Martenson points to China’s head start on development of thorium-based nuclear power as further evidence of the country’s determination to win in the cleantech arena. “This is a fairly exciting technology,” he tells me. “The U.S. has enough thorium mined and buried in Nevada to power the United States for a thousand years. There’s a lot we need to learn, but the waste stream is a fraction of uranium-cycle technology.”
Thorium is advocated by enthusiasts as a nuclear fuel preferable to uranium because of its greater abundance, its better performance, and its lower potential for waste production and weaponization. Writing in Environmental Science & Technology, Nicolas Cooper and colleagues of the Georgia Institute of Technology assert that a liquid fluoride thorium reactor (LFTR) program “could be achieved through a relatively modest investment of roughly 1 billion dollars over 5 to 10 years to fund research to fill minor technical gaps, then construction of a reactor prototype, and finally a full-scale reactor.” They write that “many of the engineering and technological problems … have already been solved” and that “LFTR can mean a 1000+ year solution or a quality low-carbon bridge to truly sustainable energy sources solving a huge portion of mankind’s negative environmental impact.”
(Not all observers are so convinced of thorium’s feasibility, as discussed by David Sims recently at Industry Market Trends.)
China has put thorium nuclear on the fast-track. Ambrose Evans-Pritchard writes in The Telegraph that Jiang Mianheng, son of former Chinese leader Jiang Zemin and a prominent national research leader, “is spearheading a project for China’s National Academy of Sciences with a start-up budget of $350 million.” Evans-Pritchard writes that “[Jiang's] team plans to build a tiny 2 MW plant using liquid flouride fuel by the end of the decade, before scaling up to commercially viable size over the 2020s… He estimates that China has enough thorium to power its electricity needs for ’20,000 years.’”

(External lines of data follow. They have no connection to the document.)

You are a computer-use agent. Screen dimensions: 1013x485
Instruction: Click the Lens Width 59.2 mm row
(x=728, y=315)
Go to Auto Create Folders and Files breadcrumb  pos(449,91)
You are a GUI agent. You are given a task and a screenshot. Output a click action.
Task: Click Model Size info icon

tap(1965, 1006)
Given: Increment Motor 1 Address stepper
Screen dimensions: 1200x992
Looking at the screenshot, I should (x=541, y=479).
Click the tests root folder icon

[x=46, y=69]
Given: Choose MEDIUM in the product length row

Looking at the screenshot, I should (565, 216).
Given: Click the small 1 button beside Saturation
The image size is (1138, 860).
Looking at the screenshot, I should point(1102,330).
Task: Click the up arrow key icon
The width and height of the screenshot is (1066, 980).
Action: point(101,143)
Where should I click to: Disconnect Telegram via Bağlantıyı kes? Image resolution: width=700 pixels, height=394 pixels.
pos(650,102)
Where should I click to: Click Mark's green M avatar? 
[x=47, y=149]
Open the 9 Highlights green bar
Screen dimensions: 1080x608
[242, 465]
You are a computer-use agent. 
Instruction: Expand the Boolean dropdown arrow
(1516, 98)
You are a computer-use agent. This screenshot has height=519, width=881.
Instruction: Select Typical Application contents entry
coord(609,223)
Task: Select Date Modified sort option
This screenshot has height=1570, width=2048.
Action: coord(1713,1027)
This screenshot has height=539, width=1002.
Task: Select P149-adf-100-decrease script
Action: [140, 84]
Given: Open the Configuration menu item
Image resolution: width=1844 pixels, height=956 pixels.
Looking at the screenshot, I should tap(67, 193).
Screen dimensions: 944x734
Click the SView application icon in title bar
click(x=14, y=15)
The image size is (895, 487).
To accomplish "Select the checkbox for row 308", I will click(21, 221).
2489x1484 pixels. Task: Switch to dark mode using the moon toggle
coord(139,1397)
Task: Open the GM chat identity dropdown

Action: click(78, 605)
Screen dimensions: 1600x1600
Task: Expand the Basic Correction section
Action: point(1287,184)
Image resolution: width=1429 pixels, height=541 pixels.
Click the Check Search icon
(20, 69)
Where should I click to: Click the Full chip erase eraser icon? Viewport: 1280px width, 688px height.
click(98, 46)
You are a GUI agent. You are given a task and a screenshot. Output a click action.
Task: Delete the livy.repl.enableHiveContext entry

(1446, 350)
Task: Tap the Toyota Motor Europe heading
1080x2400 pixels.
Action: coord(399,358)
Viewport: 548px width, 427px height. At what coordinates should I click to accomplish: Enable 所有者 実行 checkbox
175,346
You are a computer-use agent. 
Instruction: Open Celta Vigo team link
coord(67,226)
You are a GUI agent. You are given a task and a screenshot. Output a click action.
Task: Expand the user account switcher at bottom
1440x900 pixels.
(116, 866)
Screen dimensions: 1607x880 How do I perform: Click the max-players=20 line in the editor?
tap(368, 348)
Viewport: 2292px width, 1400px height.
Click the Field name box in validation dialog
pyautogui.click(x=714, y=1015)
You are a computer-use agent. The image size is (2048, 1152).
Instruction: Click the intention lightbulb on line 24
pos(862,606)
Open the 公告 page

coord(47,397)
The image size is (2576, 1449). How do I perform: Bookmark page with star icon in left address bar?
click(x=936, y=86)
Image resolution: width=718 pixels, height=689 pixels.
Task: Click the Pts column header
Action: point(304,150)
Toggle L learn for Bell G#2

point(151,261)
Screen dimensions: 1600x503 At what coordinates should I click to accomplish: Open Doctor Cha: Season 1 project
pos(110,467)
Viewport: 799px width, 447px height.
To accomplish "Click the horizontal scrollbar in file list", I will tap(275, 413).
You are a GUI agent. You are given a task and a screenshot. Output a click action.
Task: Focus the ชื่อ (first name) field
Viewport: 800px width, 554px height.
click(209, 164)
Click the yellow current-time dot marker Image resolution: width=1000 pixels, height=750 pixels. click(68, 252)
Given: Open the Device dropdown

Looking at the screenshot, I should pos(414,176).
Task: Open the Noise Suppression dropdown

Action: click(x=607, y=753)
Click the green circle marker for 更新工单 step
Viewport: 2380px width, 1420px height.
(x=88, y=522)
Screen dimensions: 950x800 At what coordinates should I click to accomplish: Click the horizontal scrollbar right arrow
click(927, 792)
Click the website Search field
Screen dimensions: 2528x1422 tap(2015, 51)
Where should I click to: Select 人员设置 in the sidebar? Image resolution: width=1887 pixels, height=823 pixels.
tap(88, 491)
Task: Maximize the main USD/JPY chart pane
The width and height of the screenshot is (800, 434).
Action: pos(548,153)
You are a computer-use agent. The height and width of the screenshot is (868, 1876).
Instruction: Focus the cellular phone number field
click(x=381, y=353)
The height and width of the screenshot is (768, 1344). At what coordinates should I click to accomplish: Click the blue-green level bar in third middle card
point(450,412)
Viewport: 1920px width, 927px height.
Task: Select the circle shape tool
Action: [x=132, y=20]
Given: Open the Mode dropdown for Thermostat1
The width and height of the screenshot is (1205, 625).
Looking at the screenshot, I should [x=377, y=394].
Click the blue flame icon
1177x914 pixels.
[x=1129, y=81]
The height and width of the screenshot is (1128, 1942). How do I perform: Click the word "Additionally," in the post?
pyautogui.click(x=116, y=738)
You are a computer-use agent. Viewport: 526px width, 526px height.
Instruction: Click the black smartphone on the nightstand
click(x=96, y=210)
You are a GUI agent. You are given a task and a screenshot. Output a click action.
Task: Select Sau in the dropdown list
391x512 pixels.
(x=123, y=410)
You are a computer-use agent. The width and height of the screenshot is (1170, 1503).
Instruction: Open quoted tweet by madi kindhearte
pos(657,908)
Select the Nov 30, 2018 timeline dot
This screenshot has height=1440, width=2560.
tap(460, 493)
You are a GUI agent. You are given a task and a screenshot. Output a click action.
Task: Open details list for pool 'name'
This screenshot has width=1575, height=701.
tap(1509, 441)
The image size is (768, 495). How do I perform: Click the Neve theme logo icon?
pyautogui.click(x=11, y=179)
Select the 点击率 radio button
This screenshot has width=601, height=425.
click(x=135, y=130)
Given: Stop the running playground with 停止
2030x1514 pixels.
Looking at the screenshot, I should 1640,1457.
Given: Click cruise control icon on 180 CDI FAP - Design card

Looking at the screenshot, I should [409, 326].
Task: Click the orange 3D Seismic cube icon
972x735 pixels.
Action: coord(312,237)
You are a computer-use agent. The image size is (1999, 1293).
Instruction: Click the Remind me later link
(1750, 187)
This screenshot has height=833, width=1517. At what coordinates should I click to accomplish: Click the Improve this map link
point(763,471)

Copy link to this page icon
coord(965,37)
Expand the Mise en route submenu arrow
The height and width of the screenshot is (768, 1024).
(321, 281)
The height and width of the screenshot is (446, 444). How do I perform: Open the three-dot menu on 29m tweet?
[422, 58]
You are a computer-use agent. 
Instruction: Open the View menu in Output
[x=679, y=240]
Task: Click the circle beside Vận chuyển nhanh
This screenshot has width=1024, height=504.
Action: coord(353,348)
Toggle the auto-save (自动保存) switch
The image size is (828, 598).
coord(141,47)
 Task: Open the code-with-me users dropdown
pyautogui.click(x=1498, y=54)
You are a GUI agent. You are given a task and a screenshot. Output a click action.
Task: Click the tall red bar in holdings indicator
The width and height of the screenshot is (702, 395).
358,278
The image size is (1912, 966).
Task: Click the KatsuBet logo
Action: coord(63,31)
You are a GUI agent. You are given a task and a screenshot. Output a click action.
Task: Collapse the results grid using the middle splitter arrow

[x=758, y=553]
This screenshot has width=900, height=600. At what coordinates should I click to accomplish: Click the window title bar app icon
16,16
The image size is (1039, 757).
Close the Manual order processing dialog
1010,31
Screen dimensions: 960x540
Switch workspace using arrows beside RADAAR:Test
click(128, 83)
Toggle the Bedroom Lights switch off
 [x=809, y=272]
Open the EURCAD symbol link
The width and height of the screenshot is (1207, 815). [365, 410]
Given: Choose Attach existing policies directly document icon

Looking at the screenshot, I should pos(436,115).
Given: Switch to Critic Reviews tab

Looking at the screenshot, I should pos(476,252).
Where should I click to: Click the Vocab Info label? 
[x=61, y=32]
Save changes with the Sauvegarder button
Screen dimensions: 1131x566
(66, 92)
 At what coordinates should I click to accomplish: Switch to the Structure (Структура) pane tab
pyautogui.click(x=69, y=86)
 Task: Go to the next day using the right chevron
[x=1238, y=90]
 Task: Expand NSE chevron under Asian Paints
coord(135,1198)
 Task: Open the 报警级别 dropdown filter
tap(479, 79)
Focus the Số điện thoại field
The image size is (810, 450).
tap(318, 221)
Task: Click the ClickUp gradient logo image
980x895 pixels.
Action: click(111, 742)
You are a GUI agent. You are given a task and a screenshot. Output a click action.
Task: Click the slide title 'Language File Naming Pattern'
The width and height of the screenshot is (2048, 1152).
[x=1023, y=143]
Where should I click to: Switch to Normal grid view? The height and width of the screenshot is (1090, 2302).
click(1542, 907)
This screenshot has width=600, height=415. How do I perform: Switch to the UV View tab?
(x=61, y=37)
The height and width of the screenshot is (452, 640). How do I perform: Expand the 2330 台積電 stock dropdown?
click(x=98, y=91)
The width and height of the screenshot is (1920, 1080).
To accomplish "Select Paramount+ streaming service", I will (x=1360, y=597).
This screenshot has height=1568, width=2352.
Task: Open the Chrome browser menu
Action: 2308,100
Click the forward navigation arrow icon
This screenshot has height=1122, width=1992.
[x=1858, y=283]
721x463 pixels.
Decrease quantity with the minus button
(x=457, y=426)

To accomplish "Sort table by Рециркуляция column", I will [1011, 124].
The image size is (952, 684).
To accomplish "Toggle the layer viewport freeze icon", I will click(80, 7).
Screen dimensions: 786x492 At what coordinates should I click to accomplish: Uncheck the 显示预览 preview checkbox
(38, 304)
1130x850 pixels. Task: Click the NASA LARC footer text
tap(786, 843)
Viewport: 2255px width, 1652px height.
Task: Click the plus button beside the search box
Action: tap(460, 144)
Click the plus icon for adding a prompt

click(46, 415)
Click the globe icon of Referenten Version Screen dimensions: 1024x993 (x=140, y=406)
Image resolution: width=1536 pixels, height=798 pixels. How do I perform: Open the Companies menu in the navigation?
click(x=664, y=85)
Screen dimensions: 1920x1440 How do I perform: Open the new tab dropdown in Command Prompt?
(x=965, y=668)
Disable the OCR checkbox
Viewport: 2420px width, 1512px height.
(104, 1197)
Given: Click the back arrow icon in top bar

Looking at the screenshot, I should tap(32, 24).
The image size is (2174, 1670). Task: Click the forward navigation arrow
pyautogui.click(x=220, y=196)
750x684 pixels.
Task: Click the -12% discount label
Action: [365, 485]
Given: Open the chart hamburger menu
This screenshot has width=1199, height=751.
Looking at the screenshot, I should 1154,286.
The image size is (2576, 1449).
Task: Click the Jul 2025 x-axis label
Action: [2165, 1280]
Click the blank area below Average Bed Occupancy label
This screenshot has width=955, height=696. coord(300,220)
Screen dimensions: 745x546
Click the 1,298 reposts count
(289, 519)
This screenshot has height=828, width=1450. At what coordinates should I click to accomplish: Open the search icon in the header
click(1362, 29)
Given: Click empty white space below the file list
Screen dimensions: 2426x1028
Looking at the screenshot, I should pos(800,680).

Martenson says thorium represents “another way the U.S. is basically abdicating the leading role to China in energy technology. If we fiddle around another five years, we’ll ultimately have to buy the technology from them. We’re unlikely to see the United States get serious about this through the normal political process.”
Martenson thinks the motivation will have to emerge through the private sector. He is currently working on a consulting basis with companies who understand what energy and resource constraints mean for the future. “The answer turns on doing things in a fundamentally different way. The next five, 10 or 20 years are going to be completely dominated by access to the quantity and quality of resources companies are going to need to run their processes at scale.”